In the nation’s large metros, the share of households renting their homes continued to grow, according to the 2017 National Rental Housing Landscape, released today by the NYU Furman Center.
The recent uptick in renters was particularly strong among higher-income and highly-educated households, who increasingly opted to rent their homes even as the economy continued to recover after the Great Recession. The National Rental Housing Landscape, released annually by the NYU Furman Center, examines rental housing trends in the nation’s largest metropolitan areas. In 2017, the analysis expanded to include all U.S. metros with over a million people (53 metros total).
The report observes trends and makes data on renter demographics, renter households, rental housing affordability, and the rental housing stock for each of the 53 metro areas, available at www.RentalHousingLandscape.org.
“We’re seeing a shift in the composition of renter households in the nation’s large metro areas. As renting a home becomes a more popular option among those with higher education levels and higher incomes, median renter income has also risen,” said Sewin Chan, associate professor of Public Policy at NYU Wagner and Research Affiliate at the NYU Furman Center. “The rise in higher-income renter households may mask the significant housing affordability challenges faced by lower-income renter households, who are both struggling to pay rent and have fewer affordable options if they need to move,” said Chan.
According to the report, affordable housing options in most large U.S. metros have become increasingly limited. Households making half of the median income across all 53 metros ($30,500 in 2015) could only afford 17% of recently available units in 2015, down from 21.5% in 2006. Rentals that were recently on the market were more expensive than units overall in 51 of the 53 metros included the study. Across the 53 metros, median rent for recently available two-bedroom units was 4.8% higher than the median rent of all two-bedroom units, though this rent premium varied widely by metro.
Recently-available two-bedroom units in the San Jose and San Francisco metros, for example, were roughly 30% more expensive than all two-bedroom units in the metro, while recently available rental units in the Minneapolis and Grand Rapids metros did not command a premium.

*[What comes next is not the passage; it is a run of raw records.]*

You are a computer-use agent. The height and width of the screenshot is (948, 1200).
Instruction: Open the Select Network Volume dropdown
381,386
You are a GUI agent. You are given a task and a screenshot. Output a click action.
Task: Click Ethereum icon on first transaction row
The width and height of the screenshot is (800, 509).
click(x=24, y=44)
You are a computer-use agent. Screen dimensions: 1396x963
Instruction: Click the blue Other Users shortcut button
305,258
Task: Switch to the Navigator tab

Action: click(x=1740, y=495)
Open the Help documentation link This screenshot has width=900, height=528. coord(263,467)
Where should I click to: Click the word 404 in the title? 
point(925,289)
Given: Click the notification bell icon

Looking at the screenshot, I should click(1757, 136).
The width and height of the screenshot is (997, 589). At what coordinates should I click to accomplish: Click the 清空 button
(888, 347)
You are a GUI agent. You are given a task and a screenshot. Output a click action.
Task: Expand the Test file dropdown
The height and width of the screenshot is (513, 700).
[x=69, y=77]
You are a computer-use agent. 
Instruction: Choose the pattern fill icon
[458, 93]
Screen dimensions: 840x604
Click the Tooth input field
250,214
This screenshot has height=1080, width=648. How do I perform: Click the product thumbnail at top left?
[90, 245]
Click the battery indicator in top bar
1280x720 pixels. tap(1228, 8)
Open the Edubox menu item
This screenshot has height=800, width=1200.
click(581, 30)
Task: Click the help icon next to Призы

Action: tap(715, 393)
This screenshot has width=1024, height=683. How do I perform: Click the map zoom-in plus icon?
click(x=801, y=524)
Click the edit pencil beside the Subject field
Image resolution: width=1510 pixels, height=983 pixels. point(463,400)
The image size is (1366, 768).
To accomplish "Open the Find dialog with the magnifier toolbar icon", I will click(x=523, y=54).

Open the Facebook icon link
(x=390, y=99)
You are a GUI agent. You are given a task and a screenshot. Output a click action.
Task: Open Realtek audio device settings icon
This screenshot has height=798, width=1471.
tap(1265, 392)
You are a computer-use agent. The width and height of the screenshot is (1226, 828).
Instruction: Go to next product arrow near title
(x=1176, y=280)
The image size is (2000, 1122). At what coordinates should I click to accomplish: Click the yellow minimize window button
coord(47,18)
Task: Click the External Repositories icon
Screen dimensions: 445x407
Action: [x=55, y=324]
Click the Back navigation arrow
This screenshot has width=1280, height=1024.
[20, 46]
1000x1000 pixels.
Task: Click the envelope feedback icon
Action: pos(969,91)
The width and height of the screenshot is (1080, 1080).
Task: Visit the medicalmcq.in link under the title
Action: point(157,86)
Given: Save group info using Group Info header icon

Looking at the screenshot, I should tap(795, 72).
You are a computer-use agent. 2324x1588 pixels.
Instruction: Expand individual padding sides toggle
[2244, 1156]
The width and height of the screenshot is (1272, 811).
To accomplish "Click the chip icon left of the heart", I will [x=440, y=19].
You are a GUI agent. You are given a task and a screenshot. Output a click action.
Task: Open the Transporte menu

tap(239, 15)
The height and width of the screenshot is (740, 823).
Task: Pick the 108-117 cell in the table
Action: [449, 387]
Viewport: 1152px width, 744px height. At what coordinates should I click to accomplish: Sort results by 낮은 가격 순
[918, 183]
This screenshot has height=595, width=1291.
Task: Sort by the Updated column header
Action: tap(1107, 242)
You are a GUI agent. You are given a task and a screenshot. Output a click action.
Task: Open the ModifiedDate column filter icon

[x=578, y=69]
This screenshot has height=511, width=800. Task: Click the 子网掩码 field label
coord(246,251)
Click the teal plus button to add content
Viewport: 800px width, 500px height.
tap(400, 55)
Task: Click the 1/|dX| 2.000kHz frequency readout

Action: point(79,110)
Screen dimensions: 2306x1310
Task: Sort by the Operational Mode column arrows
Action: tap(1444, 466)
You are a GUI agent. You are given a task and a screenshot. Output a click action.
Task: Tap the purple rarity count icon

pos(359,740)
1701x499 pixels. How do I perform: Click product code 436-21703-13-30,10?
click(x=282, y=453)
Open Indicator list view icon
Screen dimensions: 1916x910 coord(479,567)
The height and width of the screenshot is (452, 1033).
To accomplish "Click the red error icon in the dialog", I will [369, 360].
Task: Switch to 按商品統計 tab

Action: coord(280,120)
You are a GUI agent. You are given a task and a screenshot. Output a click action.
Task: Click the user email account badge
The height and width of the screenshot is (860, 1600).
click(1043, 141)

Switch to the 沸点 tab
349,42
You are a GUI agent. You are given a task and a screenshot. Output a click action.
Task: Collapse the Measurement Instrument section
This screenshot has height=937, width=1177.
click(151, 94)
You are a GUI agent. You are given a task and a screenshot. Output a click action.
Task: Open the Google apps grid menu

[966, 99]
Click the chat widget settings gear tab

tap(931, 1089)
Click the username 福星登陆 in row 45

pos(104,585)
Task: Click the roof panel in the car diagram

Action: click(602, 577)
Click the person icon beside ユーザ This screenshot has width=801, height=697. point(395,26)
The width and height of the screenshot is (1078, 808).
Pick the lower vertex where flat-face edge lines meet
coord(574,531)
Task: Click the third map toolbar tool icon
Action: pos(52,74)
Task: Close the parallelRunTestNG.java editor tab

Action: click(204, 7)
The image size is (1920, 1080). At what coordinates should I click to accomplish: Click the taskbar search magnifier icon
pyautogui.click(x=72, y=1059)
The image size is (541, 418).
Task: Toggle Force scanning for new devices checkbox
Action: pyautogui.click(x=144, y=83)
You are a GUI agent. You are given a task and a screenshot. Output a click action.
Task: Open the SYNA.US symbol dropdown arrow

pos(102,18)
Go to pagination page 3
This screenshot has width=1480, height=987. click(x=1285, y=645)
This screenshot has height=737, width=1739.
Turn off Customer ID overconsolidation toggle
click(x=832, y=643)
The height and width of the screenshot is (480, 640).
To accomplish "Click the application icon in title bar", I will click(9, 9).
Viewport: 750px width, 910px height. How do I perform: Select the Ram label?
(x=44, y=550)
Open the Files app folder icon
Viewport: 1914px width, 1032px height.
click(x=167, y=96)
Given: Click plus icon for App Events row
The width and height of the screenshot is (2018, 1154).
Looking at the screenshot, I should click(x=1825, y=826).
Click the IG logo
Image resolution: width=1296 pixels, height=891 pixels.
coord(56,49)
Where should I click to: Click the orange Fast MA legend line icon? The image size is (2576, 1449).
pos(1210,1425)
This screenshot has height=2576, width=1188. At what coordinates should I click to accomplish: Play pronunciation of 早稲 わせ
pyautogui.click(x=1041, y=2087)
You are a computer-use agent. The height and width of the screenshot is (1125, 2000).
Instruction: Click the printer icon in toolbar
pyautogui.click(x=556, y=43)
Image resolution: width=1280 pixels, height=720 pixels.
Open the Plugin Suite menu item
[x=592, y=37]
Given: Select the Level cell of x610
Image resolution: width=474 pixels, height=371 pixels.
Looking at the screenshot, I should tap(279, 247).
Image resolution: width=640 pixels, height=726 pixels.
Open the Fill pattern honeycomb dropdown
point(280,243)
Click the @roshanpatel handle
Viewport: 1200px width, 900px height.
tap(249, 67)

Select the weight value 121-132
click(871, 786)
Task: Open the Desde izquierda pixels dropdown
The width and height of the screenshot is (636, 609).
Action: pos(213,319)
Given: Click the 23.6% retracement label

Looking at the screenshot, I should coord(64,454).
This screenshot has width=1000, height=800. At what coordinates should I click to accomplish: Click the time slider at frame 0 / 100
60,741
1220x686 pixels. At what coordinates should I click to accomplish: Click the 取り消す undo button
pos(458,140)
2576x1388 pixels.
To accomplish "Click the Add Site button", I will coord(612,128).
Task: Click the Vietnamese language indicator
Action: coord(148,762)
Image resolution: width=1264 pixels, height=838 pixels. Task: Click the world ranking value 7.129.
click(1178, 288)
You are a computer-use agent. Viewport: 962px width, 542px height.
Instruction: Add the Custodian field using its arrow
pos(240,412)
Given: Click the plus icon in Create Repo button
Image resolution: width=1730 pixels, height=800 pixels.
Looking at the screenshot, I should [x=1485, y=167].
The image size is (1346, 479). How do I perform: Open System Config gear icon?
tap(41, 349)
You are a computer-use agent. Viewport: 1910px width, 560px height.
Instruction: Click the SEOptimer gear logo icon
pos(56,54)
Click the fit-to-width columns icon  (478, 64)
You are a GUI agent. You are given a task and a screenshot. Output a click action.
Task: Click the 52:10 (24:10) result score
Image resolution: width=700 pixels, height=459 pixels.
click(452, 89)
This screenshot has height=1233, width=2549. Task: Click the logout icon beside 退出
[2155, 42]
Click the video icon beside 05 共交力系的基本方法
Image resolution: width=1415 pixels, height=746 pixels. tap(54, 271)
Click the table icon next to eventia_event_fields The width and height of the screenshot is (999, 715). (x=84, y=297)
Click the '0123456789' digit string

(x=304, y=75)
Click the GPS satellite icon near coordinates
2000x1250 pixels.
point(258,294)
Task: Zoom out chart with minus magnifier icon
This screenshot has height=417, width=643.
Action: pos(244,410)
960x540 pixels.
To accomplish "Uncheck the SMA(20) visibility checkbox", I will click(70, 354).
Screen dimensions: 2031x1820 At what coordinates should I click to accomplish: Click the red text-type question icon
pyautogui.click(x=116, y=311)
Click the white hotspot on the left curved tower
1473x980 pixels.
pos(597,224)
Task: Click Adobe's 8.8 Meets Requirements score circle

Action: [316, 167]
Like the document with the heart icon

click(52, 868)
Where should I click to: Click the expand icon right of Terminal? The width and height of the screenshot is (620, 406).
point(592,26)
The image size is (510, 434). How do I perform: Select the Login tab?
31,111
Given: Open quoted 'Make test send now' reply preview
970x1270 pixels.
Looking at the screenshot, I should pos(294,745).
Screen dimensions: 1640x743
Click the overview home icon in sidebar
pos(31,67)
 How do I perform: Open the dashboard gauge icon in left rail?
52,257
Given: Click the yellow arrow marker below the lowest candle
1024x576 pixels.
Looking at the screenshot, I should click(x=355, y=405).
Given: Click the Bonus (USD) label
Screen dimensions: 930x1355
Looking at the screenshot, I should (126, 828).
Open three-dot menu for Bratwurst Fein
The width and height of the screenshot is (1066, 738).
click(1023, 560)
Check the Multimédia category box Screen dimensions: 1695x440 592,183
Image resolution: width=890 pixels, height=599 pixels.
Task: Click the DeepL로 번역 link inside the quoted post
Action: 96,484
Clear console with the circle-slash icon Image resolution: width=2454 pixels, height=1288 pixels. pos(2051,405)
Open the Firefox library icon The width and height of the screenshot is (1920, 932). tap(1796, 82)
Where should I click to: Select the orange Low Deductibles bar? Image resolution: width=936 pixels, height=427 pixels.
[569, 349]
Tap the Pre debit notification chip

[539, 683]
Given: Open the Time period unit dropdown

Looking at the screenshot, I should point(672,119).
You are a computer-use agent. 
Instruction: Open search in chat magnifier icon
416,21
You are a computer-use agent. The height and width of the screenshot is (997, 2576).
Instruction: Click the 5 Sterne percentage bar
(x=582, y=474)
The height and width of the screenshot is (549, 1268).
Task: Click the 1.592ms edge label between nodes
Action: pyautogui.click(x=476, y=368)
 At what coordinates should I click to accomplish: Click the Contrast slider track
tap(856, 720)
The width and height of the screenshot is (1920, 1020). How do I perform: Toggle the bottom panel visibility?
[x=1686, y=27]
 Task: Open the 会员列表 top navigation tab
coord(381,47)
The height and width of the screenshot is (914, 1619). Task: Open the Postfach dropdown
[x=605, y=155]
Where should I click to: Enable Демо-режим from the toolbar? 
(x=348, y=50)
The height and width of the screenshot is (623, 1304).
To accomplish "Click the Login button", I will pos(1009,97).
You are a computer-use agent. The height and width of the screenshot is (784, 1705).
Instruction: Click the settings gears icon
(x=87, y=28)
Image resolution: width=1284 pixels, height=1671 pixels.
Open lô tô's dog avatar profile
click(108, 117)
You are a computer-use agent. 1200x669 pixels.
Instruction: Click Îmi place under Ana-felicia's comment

Renter households today spend much more of their income on housing costs than in previous decades.
Nationally, 46% of households were rent burdened in 2015, compared with 36% in 2000, and just 25% in 1970. The national trend for severely rent burdened households followed a similar pattern.
“This research outlines the economic pressures that have led to a rise in the cost of living for many low and moderate income families,” said Joanne Collett, executive director, JPMorgan Chase. “JPMorgan Chase’s support of this research aims to advance better housing policies that create more inclusive and equitable communities, and promotes greater access to affordable housing and more economic opportunities for all.”